> **SOURCE RECORDS**:
──────────────────────────────
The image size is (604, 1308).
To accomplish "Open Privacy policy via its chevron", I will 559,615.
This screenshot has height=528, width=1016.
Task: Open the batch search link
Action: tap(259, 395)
──────────────────────────────
> **WHAT TO DO**:
In full and without alteration, return the listing above.

> **RESULT OF THE EXERCISE**:
The image size is (604, 1308).
To accomplish "Open Privacy policy via its chevron", I will 559,615.
This screenshot has height=528, width=1016.
Task: Open the batch search link
Action: tap(259, 395)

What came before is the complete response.